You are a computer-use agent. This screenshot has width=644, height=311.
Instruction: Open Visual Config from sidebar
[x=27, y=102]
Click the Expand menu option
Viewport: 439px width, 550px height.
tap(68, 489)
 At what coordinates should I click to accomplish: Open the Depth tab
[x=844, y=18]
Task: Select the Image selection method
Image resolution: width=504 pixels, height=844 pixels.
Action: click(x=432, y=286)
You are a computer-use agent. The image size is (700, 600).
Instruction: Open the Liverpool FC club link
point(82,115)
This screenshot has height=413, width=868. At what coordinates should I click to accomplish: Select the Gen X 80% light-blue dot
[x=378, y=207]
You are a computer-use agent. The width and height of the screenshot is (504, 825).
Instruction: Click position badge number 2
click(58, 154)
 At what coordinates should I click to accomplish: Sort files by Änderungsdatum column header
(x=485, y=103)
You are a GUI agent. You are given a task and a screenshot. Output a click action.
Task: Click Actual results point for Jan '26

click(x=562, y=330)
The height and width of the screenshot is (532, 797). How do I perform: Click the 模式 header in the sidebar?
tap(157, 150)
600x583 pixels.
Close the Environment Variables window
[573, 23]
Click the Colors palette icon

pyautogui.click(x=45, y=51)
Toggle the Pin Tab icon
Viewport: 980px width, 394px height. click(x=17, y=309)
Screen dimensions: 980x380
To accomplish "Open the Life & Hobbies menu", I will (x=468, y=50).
───
▶ [WHAT YOU SHOULD DO]:
From the line containing "Close the Environment Variables window" through the closing line of the material above, return every line exactly and omit all others.

▶ [ANSWER SPACE]:
Close the Environment Variables window
[573, 23]
Click the Colors palette icon

pyautogui.click(x=45, y=51)
Toggle the Pin Tab icon
Viewport: 980px width, 394px height. click(x=17, y=309)
Screen dimensions: 980x380
To accomplish "Open the Life & Hobbies menu", I will (x=468, y=50).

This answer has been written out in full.